Listed entries:
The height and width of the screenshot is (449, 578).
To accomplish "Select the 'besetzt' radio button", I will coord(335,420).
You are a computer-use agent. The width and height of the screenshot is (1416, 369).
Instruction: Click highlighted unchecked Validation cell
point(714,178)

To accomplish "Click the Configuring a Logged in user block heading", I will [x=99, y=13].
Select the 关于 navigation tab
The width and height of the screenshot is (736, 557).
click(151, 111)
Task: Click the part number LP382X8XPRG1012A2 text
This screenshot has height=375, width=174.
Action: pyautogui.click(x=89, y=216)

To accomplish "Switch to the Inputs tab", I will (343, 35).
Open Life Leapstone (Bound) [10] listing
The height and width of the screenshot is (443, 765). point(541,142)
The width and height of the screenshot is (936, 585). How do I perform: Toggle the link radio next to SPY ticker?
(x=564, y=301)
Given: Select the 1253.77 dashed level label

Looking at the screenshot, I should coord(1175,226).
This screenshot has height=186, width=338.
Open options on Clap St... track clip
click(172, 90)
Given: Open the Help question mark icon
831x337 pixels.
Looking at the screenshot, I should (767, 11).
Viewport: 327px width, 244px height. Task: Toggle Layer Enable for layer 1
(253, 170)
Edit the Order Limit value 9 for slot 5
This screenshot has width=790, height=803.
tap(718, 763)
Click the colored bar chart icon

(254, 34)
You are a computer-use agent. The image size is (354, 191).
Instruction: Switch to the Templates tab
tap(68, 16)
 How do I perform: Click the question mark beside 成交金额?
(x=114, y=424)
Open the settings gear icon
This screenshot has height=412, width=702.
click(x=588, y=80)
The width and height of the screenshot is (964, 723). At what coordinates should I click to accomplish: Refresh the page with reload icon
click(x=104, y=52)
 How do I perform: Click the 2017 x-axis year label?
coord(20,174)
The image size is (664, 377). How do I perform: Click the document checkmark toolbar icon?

Exercise:
Repeat the records. Match them exactly.

Solution to this task:
The height and width of the screenshot is (449, 578).
To accomplish "Select the 'besetzt' radio button", I will coord(335,420).
You are a computer-use agent. The width and height of the screenshot is (1416, 369).
Instruction: Click highlighted unchecked Validation cell
point(714,178)

To accomplish "Click the Configuring a Logged in user block heading", I will [x=99, y=13].
Select the 关于 navigation tab
The width and height of the screenshot is (736, 557).
click(151, 111)
Task: Click the part number LP382X8XPRG1012A2 text
This screenshot has height=375, width=174.
Action: pyautogui.click(x=89, y=216)

To accomplish "Switch to the Inputs tab", I will (343, 35).
Open Life Leapstone (Bound) [10] listing
The height and width of the screenshot is (443, 765). point(541,142)
The width and height of the screenshot is (936, 585). How do I perform: Toggle the link radio next to SPY ticker?
(x=564, y=301)
Given: Select the 1253.77 dashed level label

Looking at the screenshot, I should coord(1175,226).
This screenshot has height=186, width=338.
Open options on Clap St... track clip
click(172, 90)
Given: Open the Help question mark icon
831x337 pixels.
Looking at the screenshot, I should (767, 11).
Viewport: 327px width, 244px height. Task: Toggle Layer Enable for layer 1
(253, 170)
Edit the Order Limit value 9 for slot 5
This screenshot has width=790, height=803.
tap(718, 763)
Click the colored bar chart icon

(254, 34)
You are a computer-use agent. The image size is (354, 191).
Instruction: Switch to the Templates tab
tap(68, 16)
 How do I perform: Click the question mark beside 成交金额?
(x=114, y=424)
Open the settings gear icon
This screenshot has height=412, width=702.
click(x=588, y=80)
The width and height of the screenshot is (964, 723). At what coordinates should I click to accomplish: Refresh the page with reload icon
click(x=104, y=52)
 How do I perform: Click the 2017 x-axis year label?
coord(20,174)
The image size is (664, 377). How do I perform: Click the document checkmark toolbar icon?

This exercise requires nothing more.